L’œnotourisme se développe à l’intersection de plusieurs domaines: agriculture, tourisme, patrimoine, urbanisme, hospitalité, commercialisation du vin et valorisation territoriale. Cette transversalité explique qu’il soit souvent traité de manière fragmentée, sans cadre juridique spécifique suffisamment lisible.
La proposition défendue ici part de l’idée qu’une meilleure systématisation normative renforcerait la sécurité juridique, la cohérence sectorielle et la capacité d’investissement.
Perspective historique et comparative
Le débat portugais gagne à être replacé dans une histoire plus longue des rapports entre production vitivinicole, accueil, expérience du territoire et qualification juridique des activités connexes.

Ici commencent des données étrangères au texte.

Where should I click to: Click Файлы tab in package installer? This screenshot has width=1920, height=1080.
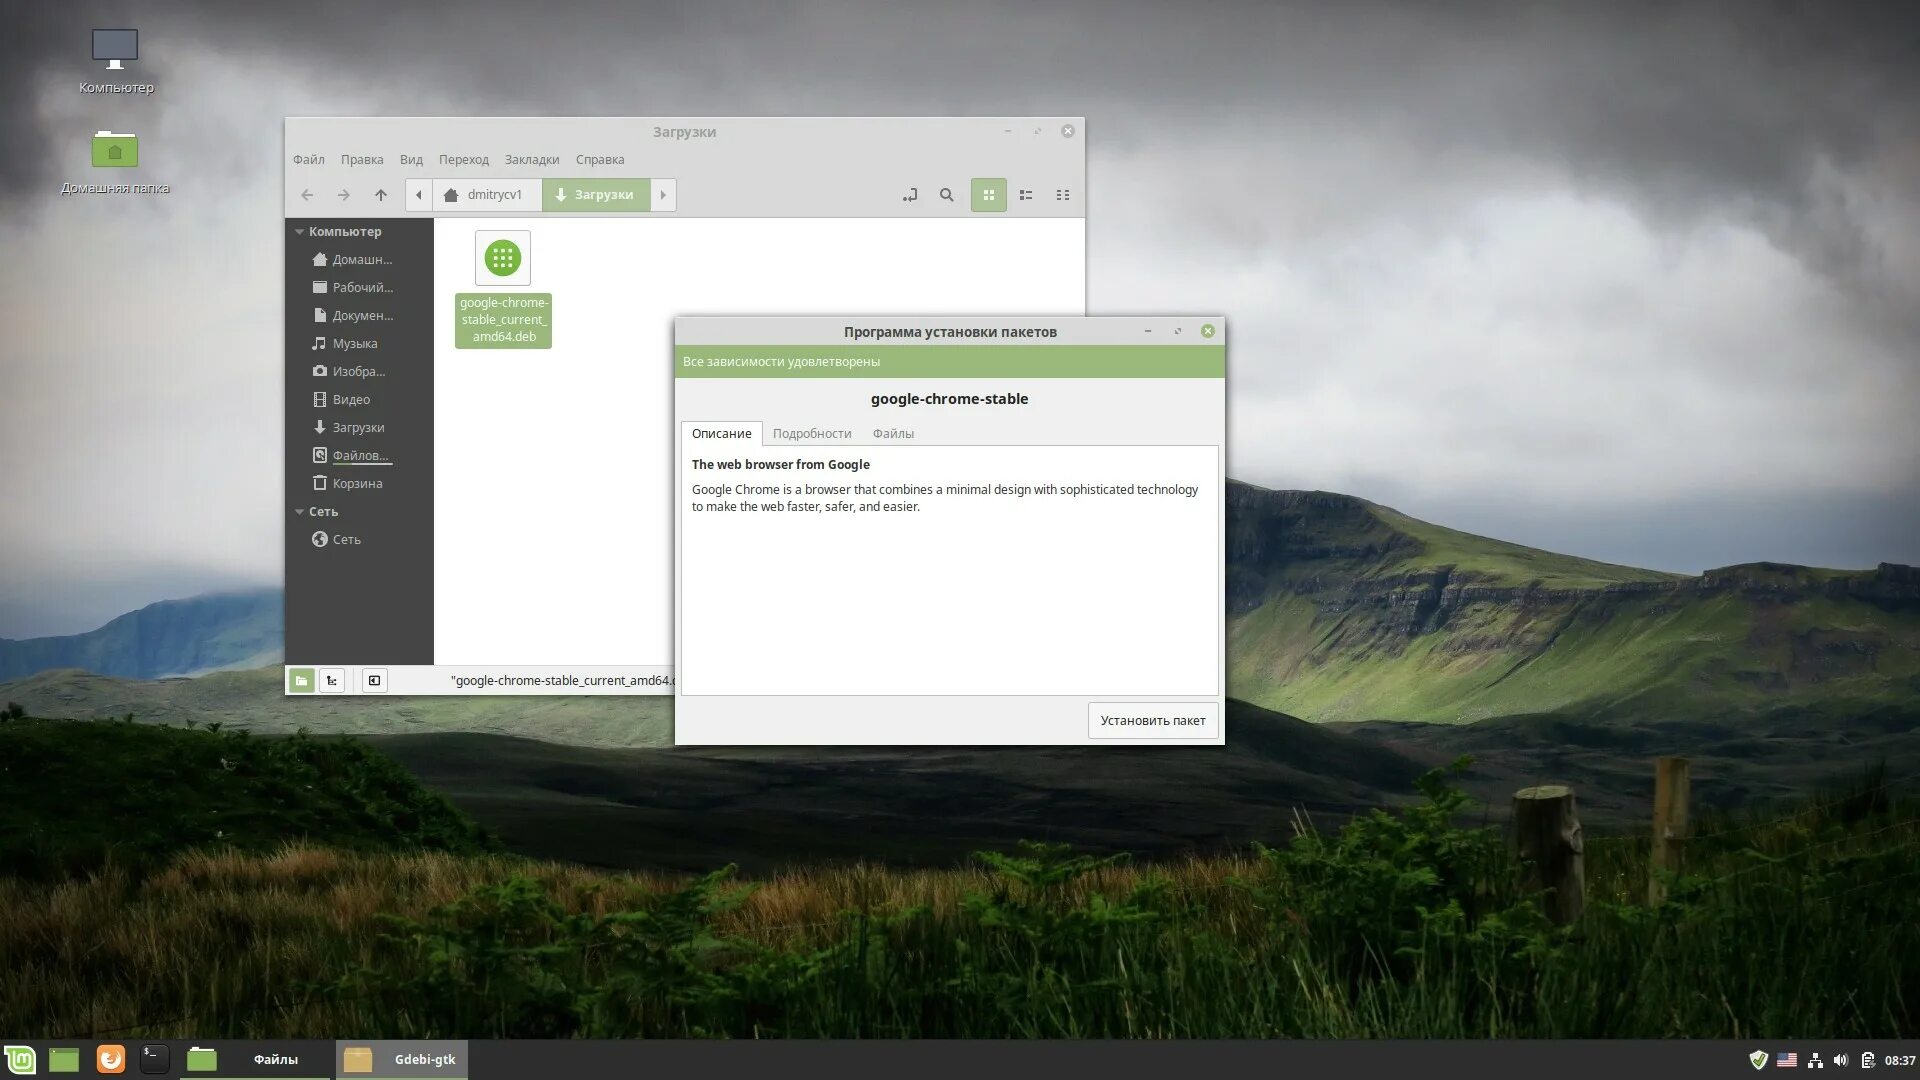click(894, 433)
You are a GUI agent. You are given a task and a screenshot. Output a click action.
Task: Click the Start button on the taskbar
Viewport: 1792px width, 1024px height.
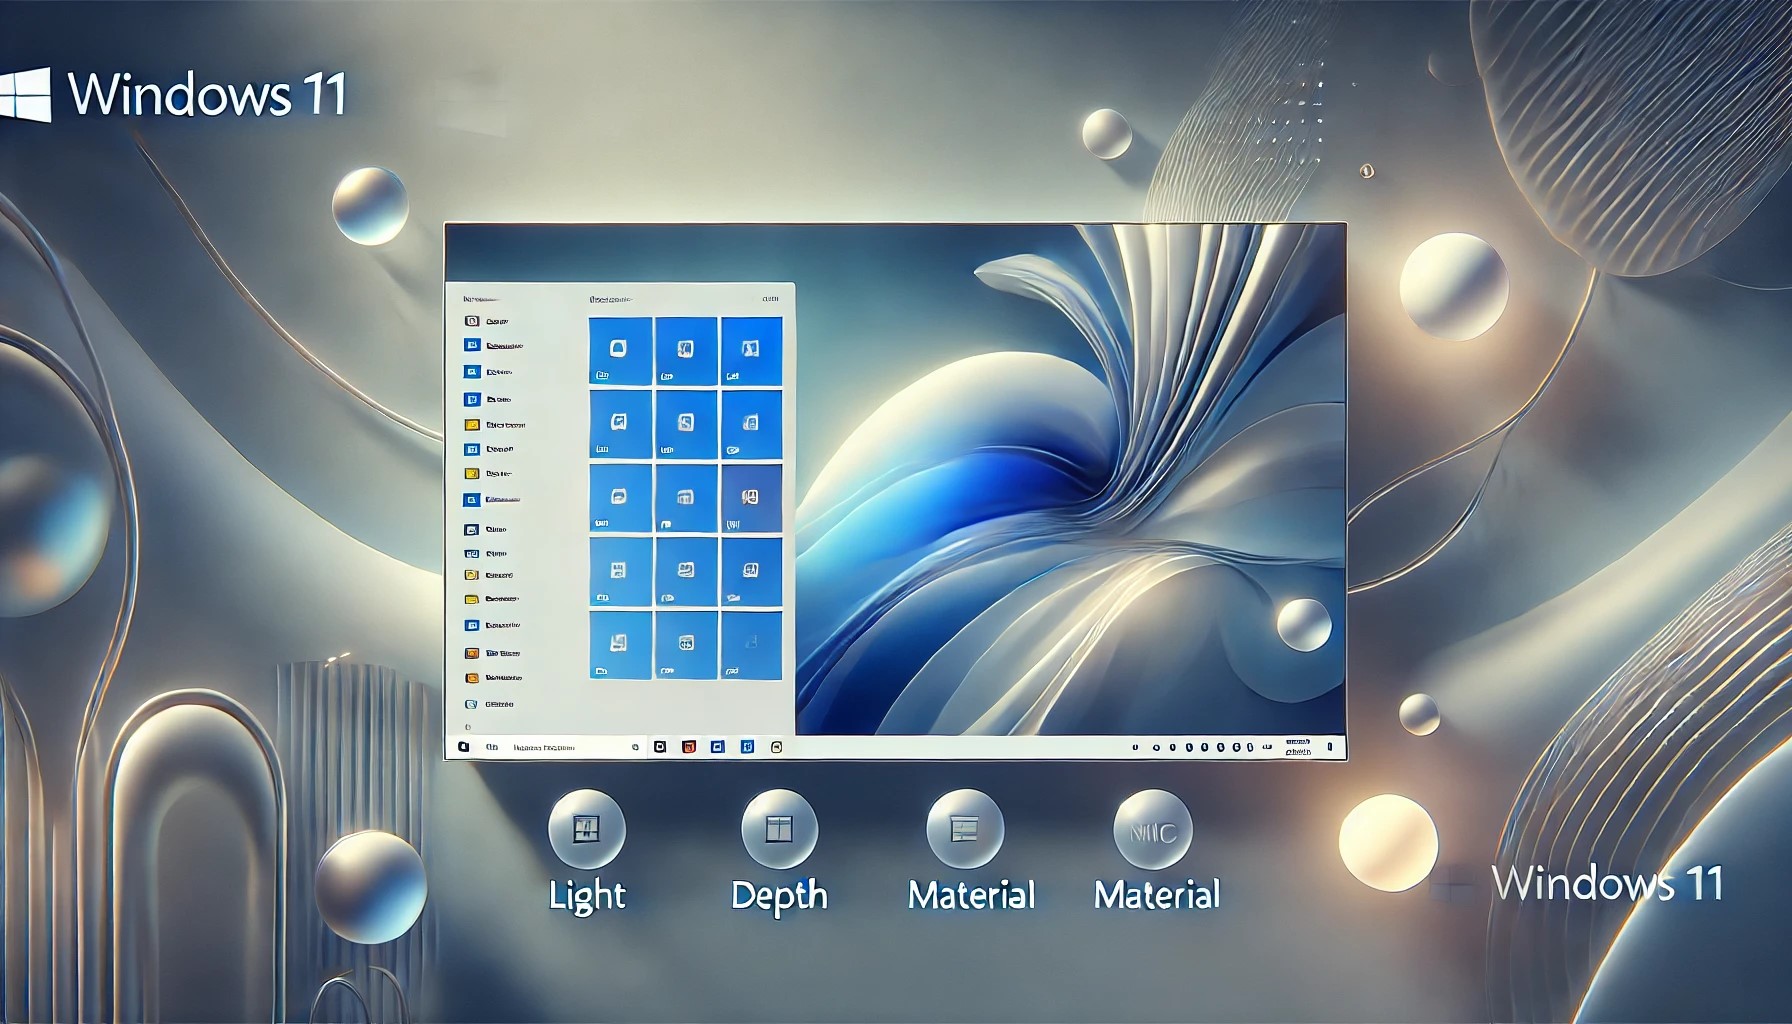(463, 745)
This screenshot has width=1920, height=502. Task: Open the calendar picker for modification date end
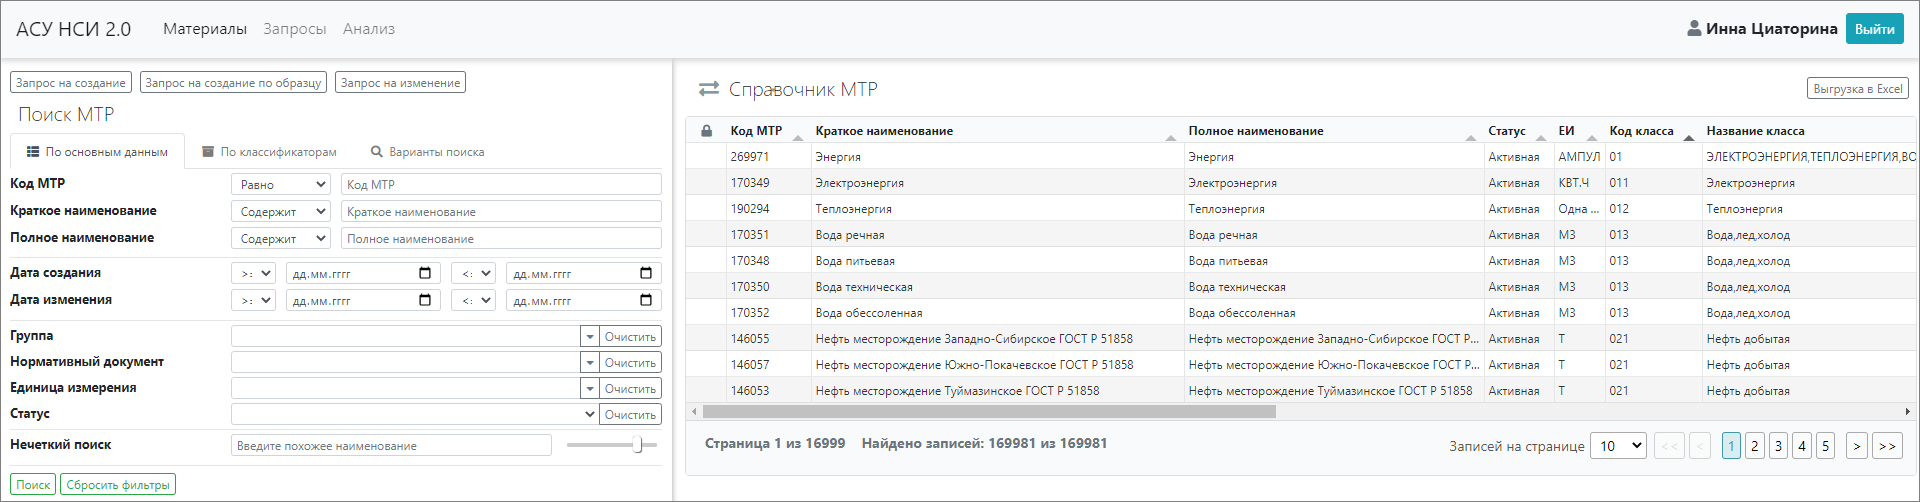pyautogui.click(x=645, y=300)
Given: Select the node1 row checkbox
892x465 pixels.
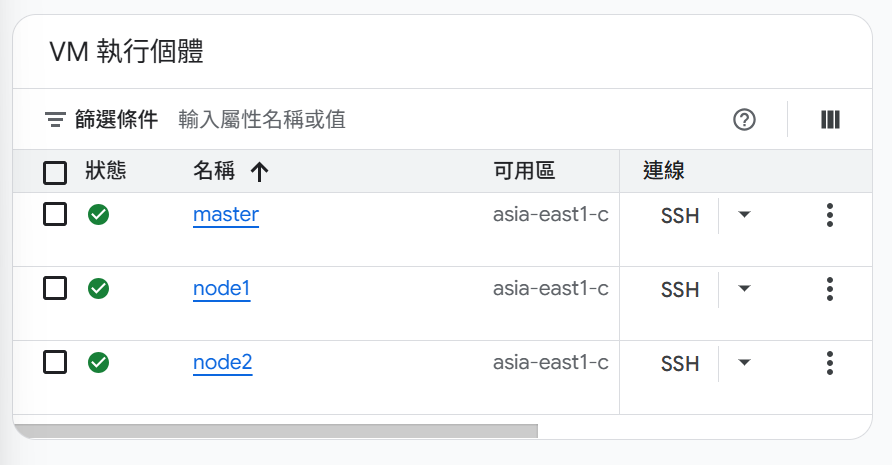Looking at the screenshot, I should click(x=55, y=289).
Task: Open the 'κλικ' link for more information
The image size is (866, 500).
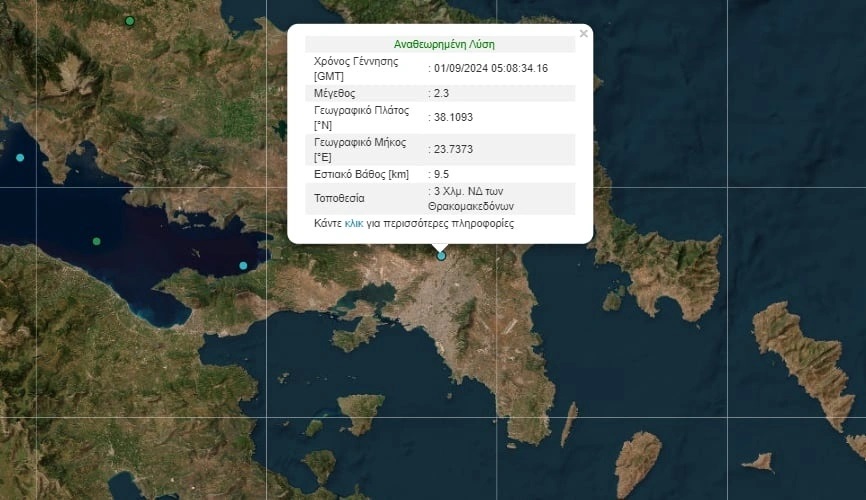Action: [x=353, y=224]
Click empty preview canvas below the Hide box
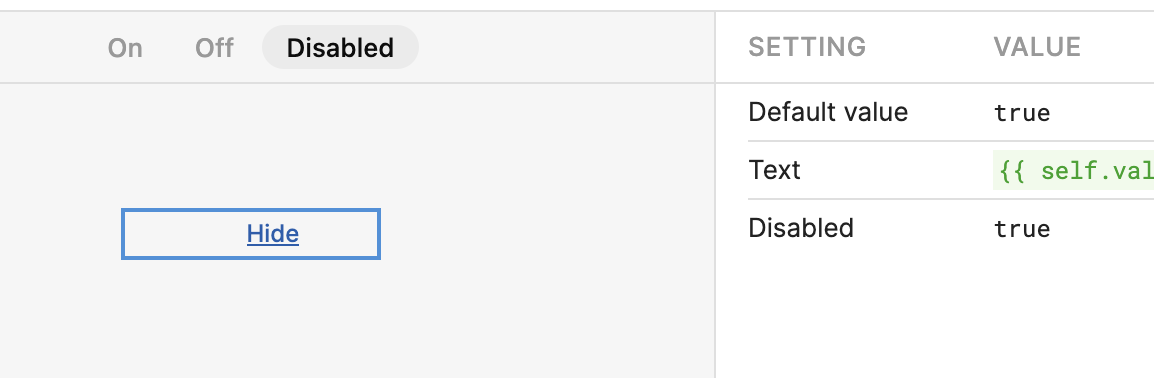This screenshot has height=378, width=1154. coord(250,316)
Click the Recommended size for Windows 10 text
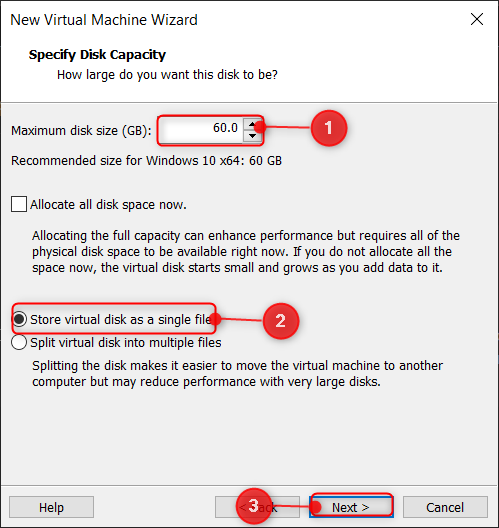The height and width of the screenshot is (528, 499). (146, 161)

La comparaison permet aussi d’identifier des solutions déjà expérimentées dans d’autres ordres juridiques ou d’autres configurations institutionnelles, sans les transposer mécaniquement.
Lignes d’une proposition législative
Un régime juridique de l’œnotourisme devrait clarifier au minimum les notions de base, les activités comprises, les articulations avec les régimes du tourisme et de l’agriculture, les exigences de conformité, ainsi que les liens avec la promotion des territoires vitivinicoles.
Il devrait également éviter l’excès de dispersion normative et offrir un point d’entrée intelligible pour les opérateurs, les autorités et les investisseurs.
Conclusion
L’œnotourisme n’est plus seulement une pratique économique émergente; il constitue déjà un champ qui justifie une lecture juridique propre. Une proposition normative cohérente peut aider à stabiliser ce champ et à renforcer sa capacité d’organisation.